Neha a vérifié mon dossier médical. Je lui ai montré le rapport du crantage diastolique précoce, je lui ai dit que je prenais des suppléments de L-arginine et elle savait de quoi je parlais. (J’avoue que je suis parfois trop sceptique vis-à-vis de l’Inde rurale…) Elle a pris ma tension, qui comme d’habitude s’est révélée parfaite.
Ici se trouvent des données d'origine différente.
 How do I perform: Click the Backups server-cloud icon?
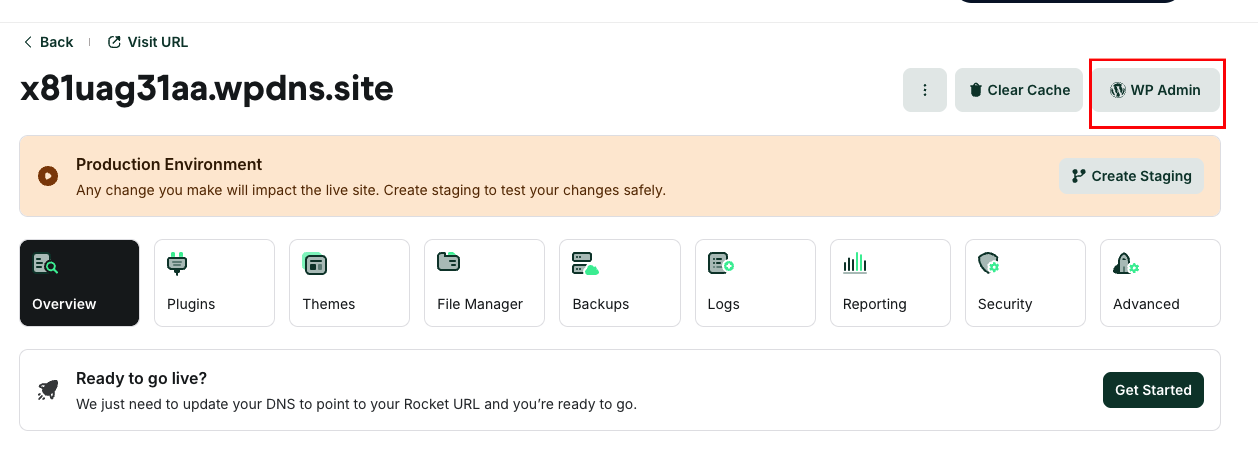pos(585,264)
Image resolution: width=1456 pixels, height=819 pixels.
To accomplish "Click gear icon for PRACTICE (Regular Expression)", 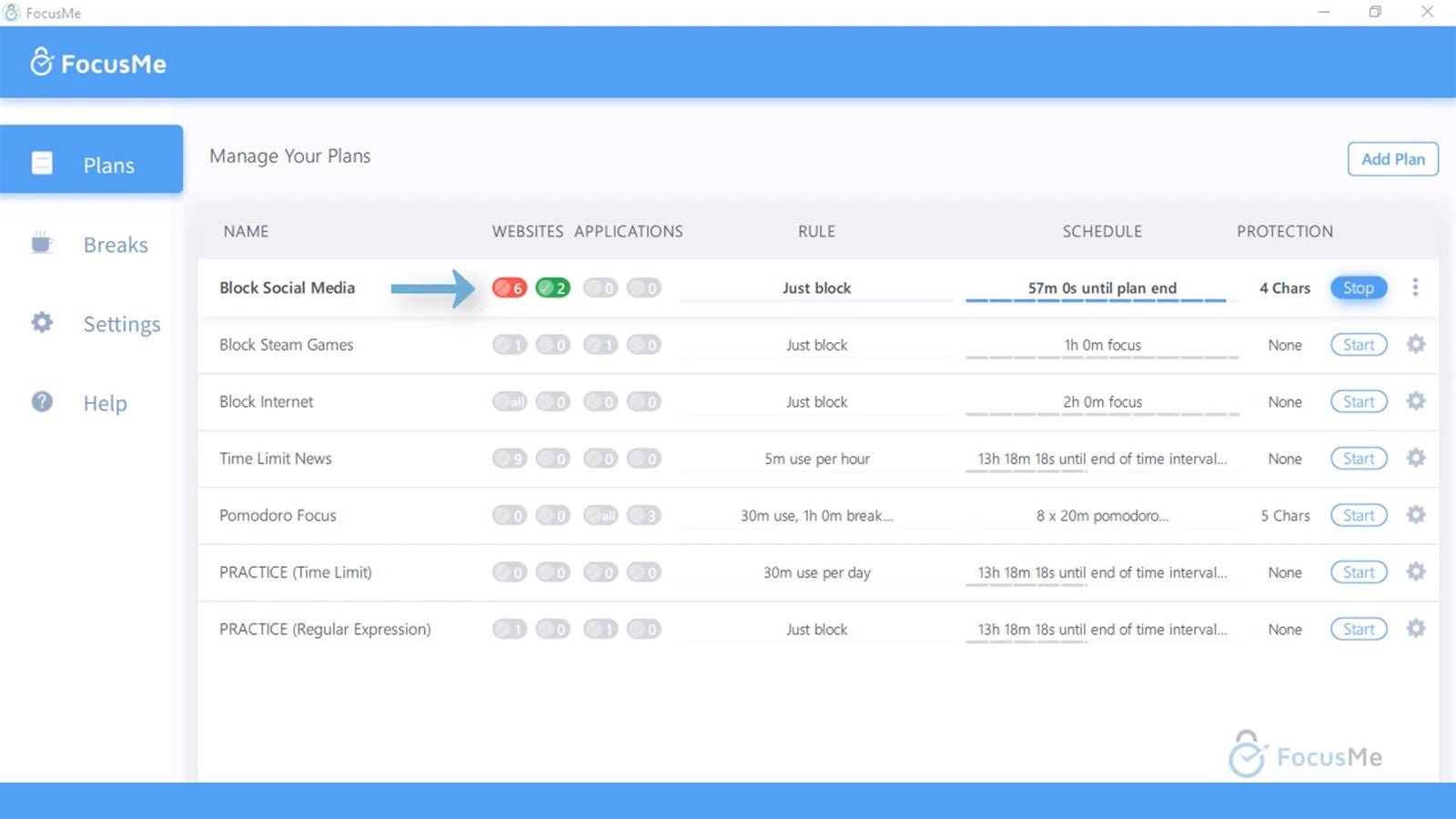I will coord(1415,629).
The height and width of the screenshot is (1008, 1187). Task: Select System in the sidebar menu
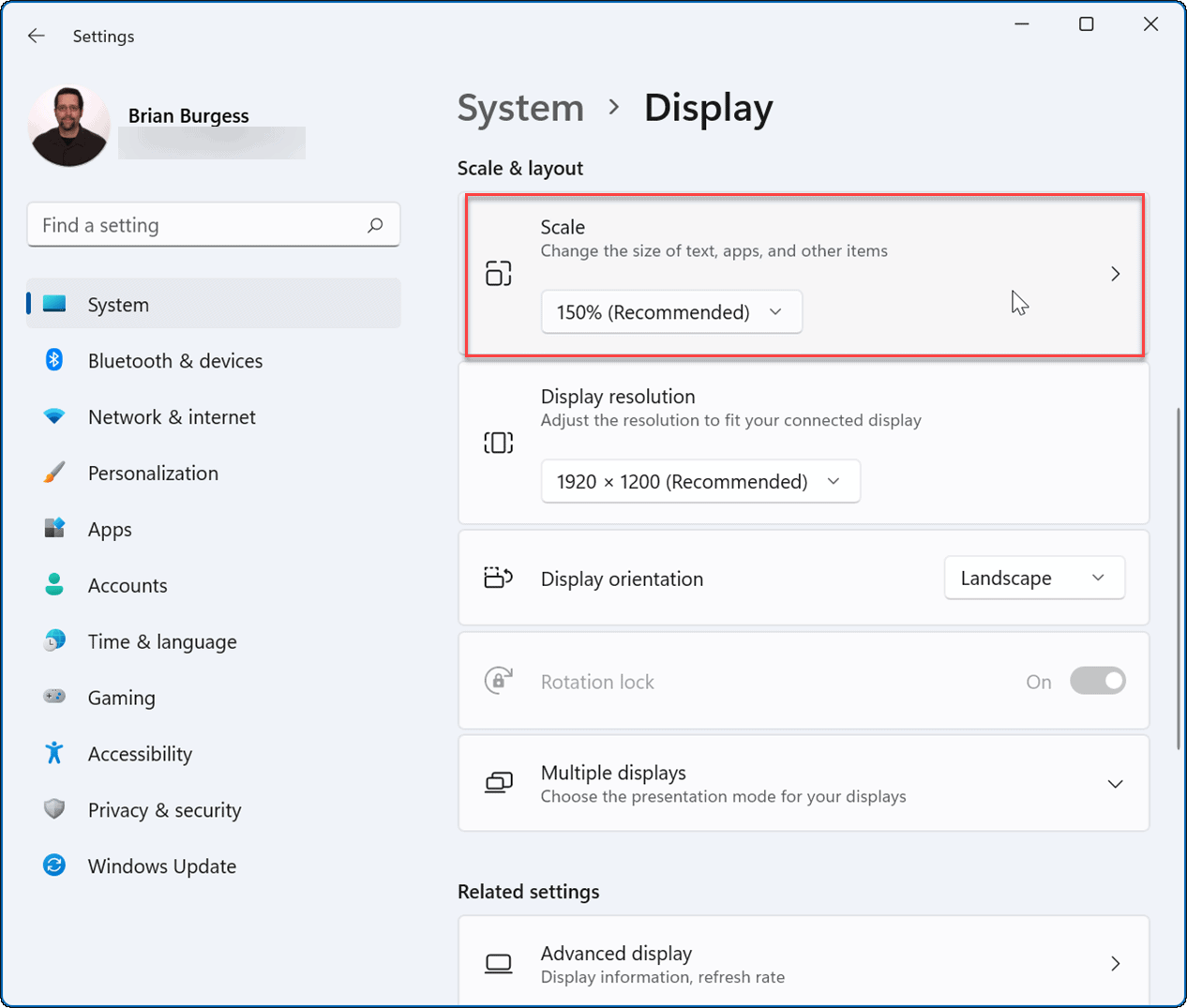[x=118, y=304]
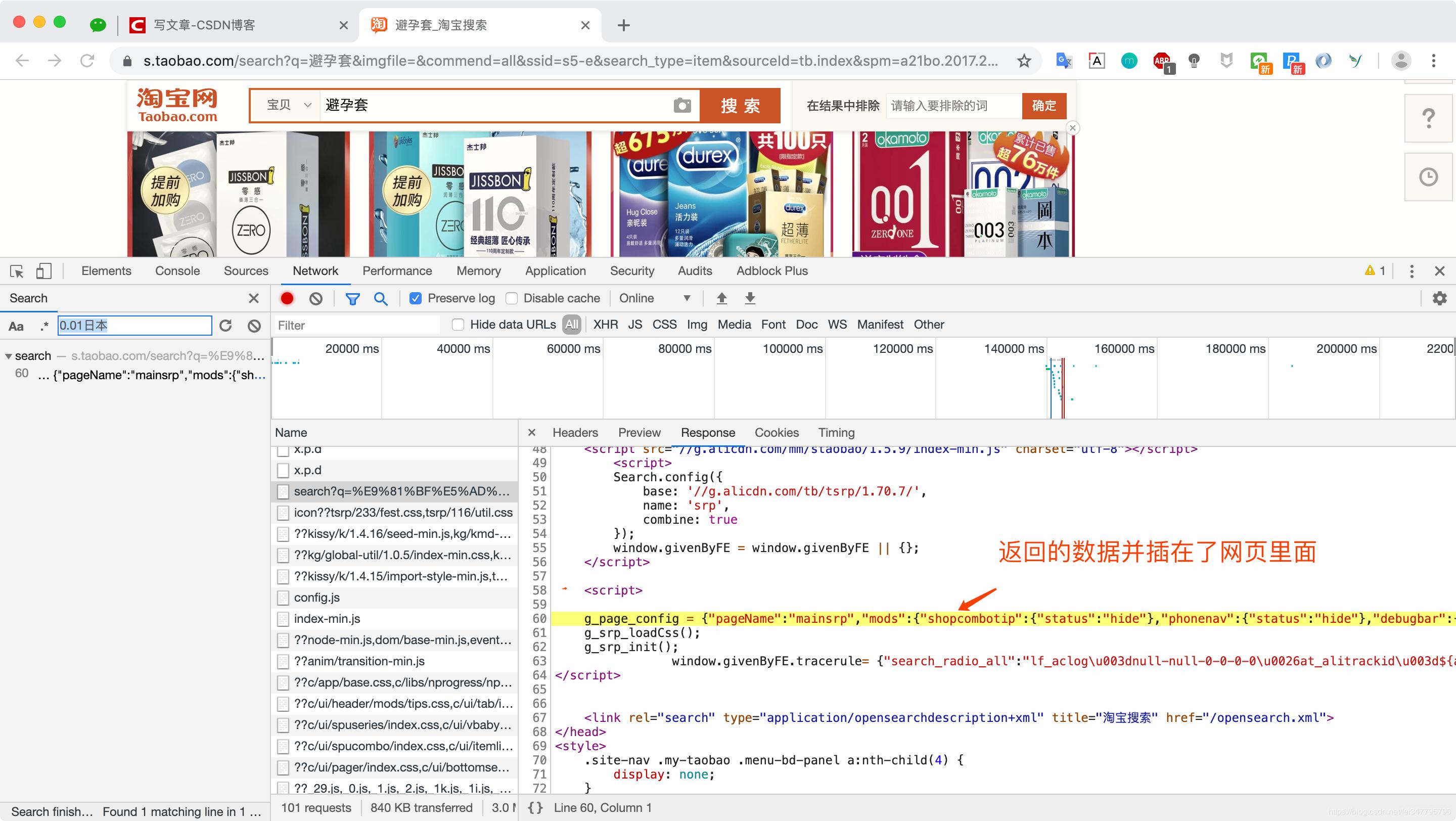Screen dimensions: 1456x821
Task: Open the Console panel
Action: click(177, 271)
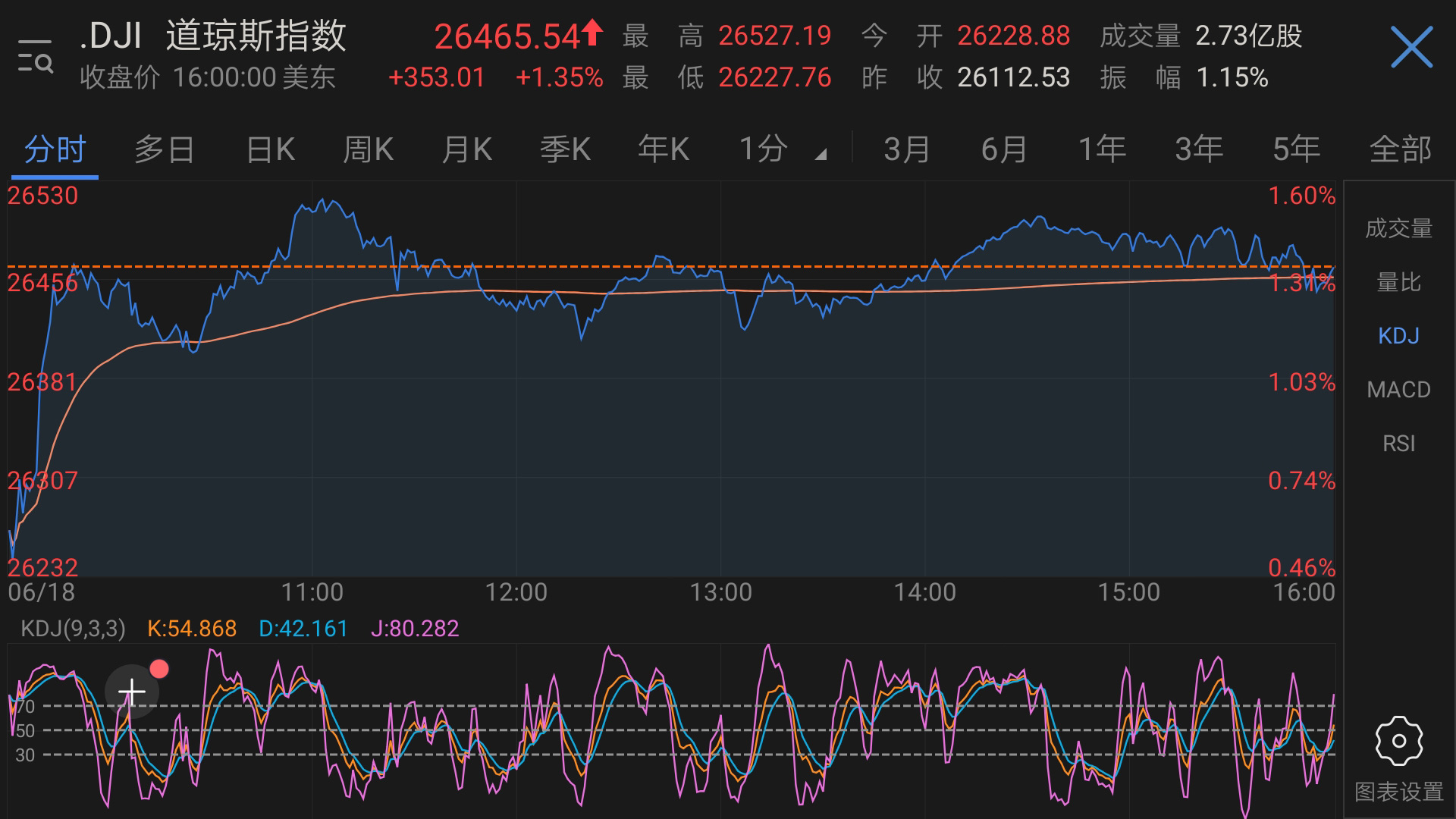Select the 日K chart tab
Viewport: 1456px width, 819px height.
click(270, 149)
Elle m’a fait m’allonger sur un lit et a palpé mon ventre puis vérifié le rythme cardiaque du bébé avec un stéthoscope. Elle a aussi contrôlé la rétention d’eau dans mes chevilles et elle a inspecté ma langue. Ensuite nous sommes retournés à son bureau et elle a griffonné une ordonnance pour toutes les analyses d’urine et de sang que je devais faire, dans un laboratoire situé à quelques pas de son cabinet médical. Elle m’a également dit que je devrais prendre des suppléments en fer, en calcium et en protéines et (ce qui m’a le plus intrigué) elle m’a demandé si j’avais fait faire des vaccins contre le tétanos au cours de mes quatrième et cinquième mois de grossesse ! Hein !? Des vaccins pendant la grossesse, maintenant ?? Et pourquoi les médecins de Varanasi et de Delhi ne m’en avaient-elles pas parlé ? L’idée de me faire vacciner maintenant ne me plaisait pas du tout. Je ne me souvenais plus exactement de quand datait mon dernier rappel, et une fois rentrée j’allais vérifier et je ferais d’autres recherches sur Internet ! Avant de partir j’ai demandé à Neha si elle me conseillait de faire une échographie pour vérifier le flux sanguin de bébé, et elle m’a dit que ce n’était pas nécessaire.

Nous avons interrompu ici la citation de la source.